**AIM OF THE EXERCISE**.
Your job is to reproduce all of the data exactly.

*** Block opens ***

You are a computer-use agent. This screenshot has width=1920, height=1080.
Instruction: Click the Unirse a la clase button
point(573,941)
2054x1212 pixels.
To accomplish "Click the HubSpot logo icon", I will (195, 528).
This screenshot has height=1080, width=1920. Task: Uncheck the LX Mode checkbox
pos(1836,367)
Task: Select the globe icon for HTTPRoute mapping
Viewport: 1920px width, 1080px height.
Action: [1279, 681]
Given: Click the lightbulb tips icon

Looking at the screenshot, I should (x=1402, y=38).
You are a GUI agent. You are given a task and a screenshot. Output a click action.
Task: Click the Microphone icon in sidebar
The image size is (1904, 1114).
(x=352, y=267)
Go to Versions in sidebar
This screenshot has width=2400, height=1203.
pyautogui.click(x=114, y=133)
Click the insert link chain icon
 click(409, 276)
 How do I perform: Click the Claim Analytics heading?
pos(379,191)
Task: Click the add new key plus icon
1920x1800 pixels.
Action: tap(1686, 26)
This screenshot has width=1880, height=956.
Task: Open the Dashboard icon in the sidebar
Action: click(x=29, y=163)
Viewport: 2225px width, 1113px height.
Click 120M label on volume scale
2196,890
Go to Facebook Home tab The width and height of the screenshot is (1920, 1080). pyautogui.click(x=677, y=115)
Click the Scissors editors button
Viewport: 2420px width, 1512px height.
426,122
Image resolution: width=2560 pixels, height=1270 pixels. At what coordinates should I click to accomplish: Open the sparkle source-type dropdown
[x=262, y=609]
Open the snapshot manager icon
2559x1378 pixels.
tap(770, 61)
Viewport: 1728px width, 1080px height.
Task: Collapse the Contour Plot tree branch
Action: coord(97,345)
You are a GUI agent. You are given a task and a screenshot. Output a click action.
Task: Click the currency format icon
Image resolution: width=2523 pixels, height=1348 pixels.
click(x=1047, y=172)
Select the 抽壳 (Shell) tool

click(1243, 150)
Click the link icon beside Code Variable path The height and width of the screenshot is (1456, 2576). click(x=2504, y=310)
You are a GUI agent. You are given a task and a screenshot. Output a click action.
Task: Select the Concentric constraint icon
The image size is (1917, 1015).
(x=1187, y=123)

*** Block closes ***

**ANSWER TO THIS PROBLEM**.
You are a computer-use agent. This screenshot has width=1920, height=1080.
Instruction: Click the Unirse a la clase button
point(573,941)
2054x1212 pixels.
To accomplish "Click the HubSpot logo icon", I will (195, 528).
This screenshot has height=1080, width=1920. Task: Uncheck the LX Mode checkbox
pos(1836,367)
Task: Select the globe icon for HTTPRoute mapping
Viewport: 1920px width, 1080px height.
Action: [1279, 681]
Given: Click the lightbulb tips icon

Looking at the screenshot, I should (x=1402, y=38).
You are a GUI agent. You are given a task and a screenshot. Output a click action.
Task: Click the Microphone icon in sidebar
The image size is (1904, 1114).
(x=352, y=267)
Go to Versions in sidebar
This screenshot has width=2400, height=1203.
pyautogui.click(x=114, y=133)
Click the insert link chain icon
 click(409, 276)
 How do I perform: Click the Claim Analytics heading?
pos(379,191)
Task: Click the add new key plus icon
1920x1800 pixels.
Action: tap(1686, 26)
This screenshot has width=1880, height=956.
Task: Open the Dashboard icon in the sidebar
Action: click(x=29, y=163)
Viewport: 2225px width, 1113px height.
Click 120M label on volume scale
2196,890
Go to Facebook Home tab The width and height of the screenshot is (1920, 1080). pyautogui.click(x=677, y=115)
Click the Scissors editors button
Viewport: 2420px width, 1512px height.
426,122
Image resolution: width=2560 pixels, height=1270 pixels. At what coordinates should I click to accomplish: Open the sparkle source-type dropdown
[x=262, y=609]
Open the snapshot manager icon
2559x1378 pixels.
tap(770, 61)
Viewport: 1728px width, 1080px height.
Task: Collapse the Contour Plot tree branch
Action: coord(97,345)
You are a GUI agent. You are given a task and a screenshot. Output a click action.
Task: Click the currency format icon
Image resolution: width=2523 pixels, height=1348 pixels.
click(x=1047, y=172)
Select the 抽壳 (Shell) tool

click(1243, 150)
Click the link icon beside Code Variable path The height and width of the screenshot is (1456, 2576). click(x=2504, y=310)
You are a GUI agent. You are given a task and a screenshot. Output a click action.
Task: Select the Concentric constraint icon
The image size is (1917, 1015).
(x=1187, y=123)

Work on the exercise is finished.